Merriam-Webster defines safe as “free from harm or risk; harmless; unlikely to produce controversy or contradiction.” Most of us reflect on 2020 as a year that rarely felt safe. So, what does the theme of Salvation have to do with Advent? What are we being saved from exactly?

Going through Scripture, we see that Jesus Christ came to not only save us from something – our sin – but to and for something He has planned for us as His Bride. The saints of old often remained in disturbing situations of their day. God did not pluck them out of their troubles and take them to His side. He equipped them to offer hope, peace, and joy while they waited for the Promise to be revealed. The Promise, the Messiah, identified his disciples as in the world but not of world (John 17), but asks the Father to have them remain in the world and kept safe from the evil one. In his latest book, Cultural Intelligence, Darrell Bock reminds us that salvation “is not about gaining a place but about regaining a Person and learning to live in ways that are pleasing to Him.” God is our refuge, but He does not desire stagnation and inaction. He desires surrender, dependence, and obedience to fulfill what He has equipped us to do.

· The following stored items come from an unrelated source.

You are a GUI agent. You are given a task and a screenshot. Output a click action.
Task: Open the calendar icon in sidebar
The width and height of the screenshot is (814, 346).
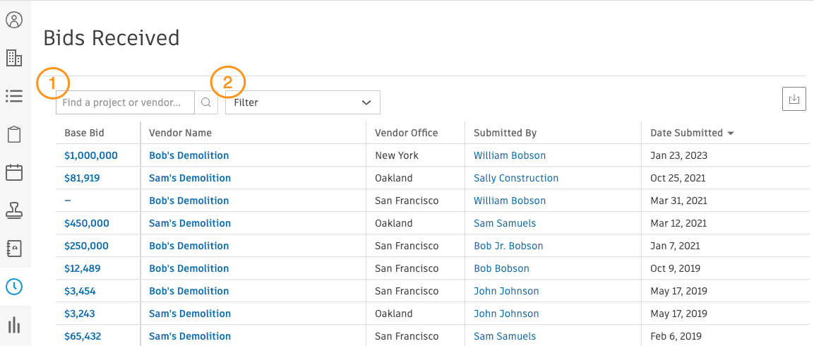tap(14, 172)
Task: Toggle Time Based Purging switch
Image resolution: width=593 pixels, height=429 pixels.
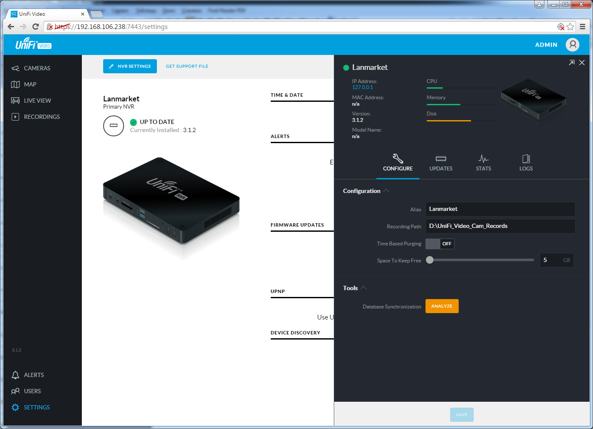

There have likely been moments this past year where you have thought or even cried out, “Save me from this!” By His grace, the Father has already done so through the death and resurrection of Jesus. Furthermore, we who are in Christ have the gift of the Holy Spirit, which Jesus told His disciples is, for now, even better than him staying with us here face to face. By grace through faith, and through the Spirit, we can answer our own cry for safety with the assurance of crying “Emmanuel” in response. Jesus is our safe place, our salvation now and forever.

Just like playing children or baseball spectators, we’re tempted to feel terror or grumble in frustration. But our salvation provides the object of our hope, our method of attaining peace, and the reason we have joy while we wait for the second Advent… which is meaningless without the first Advent. There is no better motivation than that to truly wish each other, “Merry Christmas!”